ASHLAND The leading candidates for Ashland city commission are Marty Gute, Cheryl Spriggs, Amanda Clark and Josh Blanton as of Tuesday at press time.
There were nine candidates on the ballot on Tuesday, but only eight will move forward to the general election.
Gute received 642 votes (unofficially) as of Tuesday.
“I feel good about it (the results),” said Gute. “I think the people realize that we try to do the best on behalf of everyone and experience does matter. Transparency matters and we are trying to work together as a team. My priorities are service to the citizens, economic development and our employees.”
Gute is a second-generation city commissioner and has served the city for six terms. Gute said if re-elected he would focus on the services the city provides, the atmosphere to promote business development and a good work environment for employees. Gute first decided to run for city commission after seeing his dad in the role.
Spriggs received 579 votes as of Tuesday.
“I’m really gratified people (know) how hard I worked before and how I will work for them in the future,” said Spriggs. “I’m ready to get to work.”
Spriggs is a former city commissioner and is running for a potential fourth term.

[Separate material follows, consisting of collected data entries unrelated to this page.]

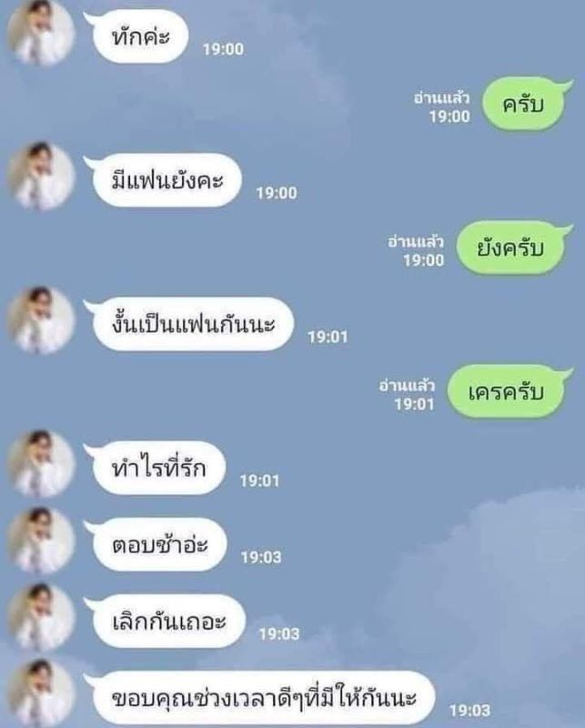Select the green ครับ reply bubble
The height and width of the screenshot is (728, 585).
click(524, 104)
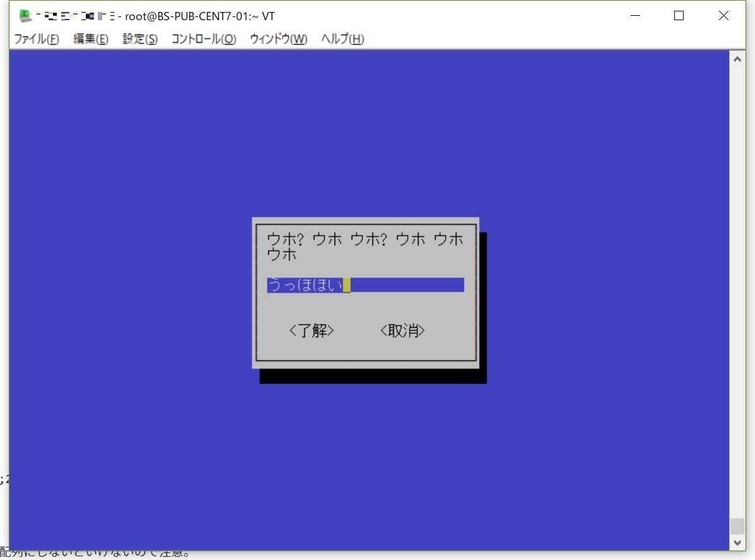
Task: Click the Tera Term icon in title bar
Action: coord(25,16)
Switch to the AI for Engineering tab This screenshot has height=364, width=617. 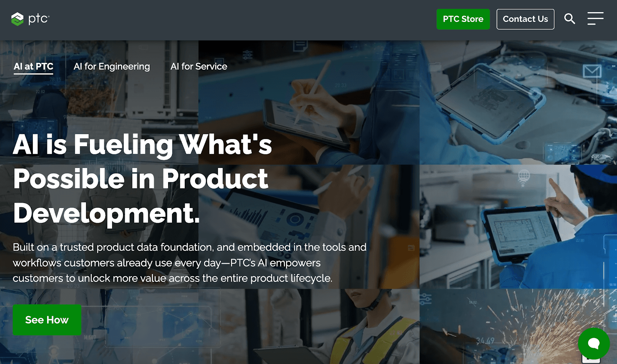click(112, 67)
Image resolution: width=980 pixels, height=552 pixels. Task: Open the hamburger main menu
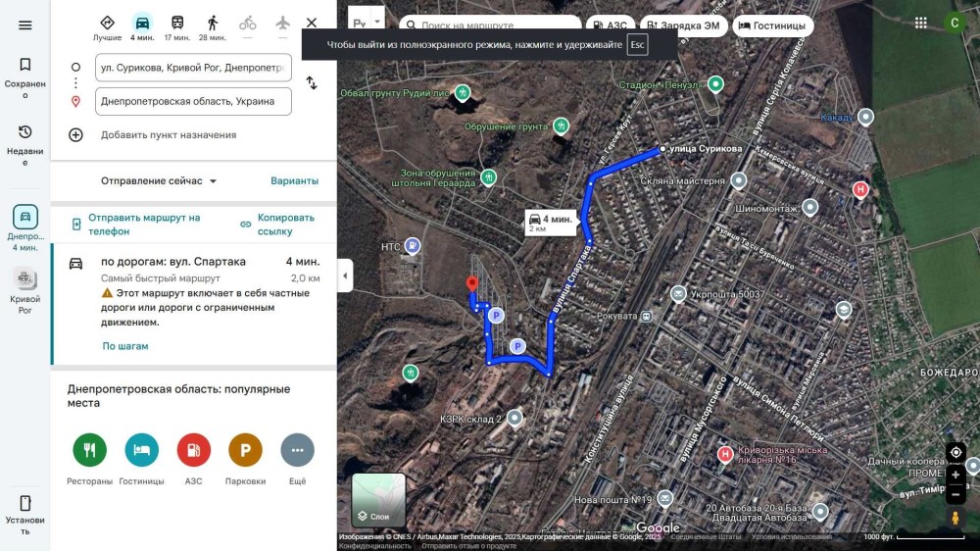click(x=25, y=25)
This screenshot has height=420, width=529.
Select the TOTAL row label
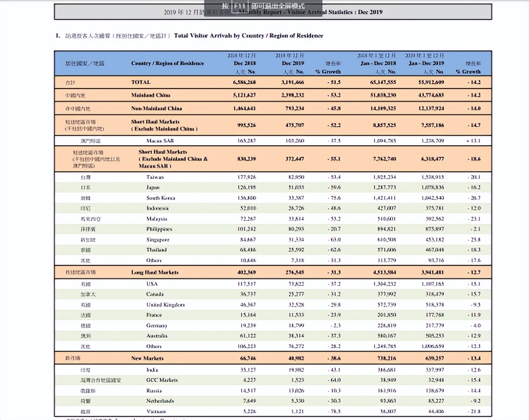(x=141, y=82)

She was elected for the first time in 2008 and was the fifth woman to serve as a city commissioner. If elected, Spriggs will focus on downtown revitalization and the needs of the citizens.
Spriggs is a former downtown business owner and has served on several boards in the area. She serves on the Ashland In Motion board and the American Electric Power Community Board. She is a Regent of the Poage chapter of The Daughters of the American Revolution. Spriggs is the fifth woman to be the governor of Rotary and loves to encourage women to push themselves and fill important roles within the community.
“I want to thank people for believing in me and believing in me being their voice on city commissioner,” said Spriggs.
Clark received 559 votes as of Tuesday.
Clark was first elected in 2014. She ran for office because she wanted to be a voice for her generation. She plans to focus on quality-of-life issues while tackling infrastructure problems. If re-elected, Clark will serve her fourth term.
“I’m really pleased with the results,” said Clark. “Being in the top four in the primary is the great thing. There is a lot of time between now and the November election.
“The whole primary election season has been so odd. It didn’t feel right to campaign heavily,” she said. “People are trying to survive and a campaign isn’t on the top of anyone’s mind. I’m excited to campaign to November and stay in the top four.”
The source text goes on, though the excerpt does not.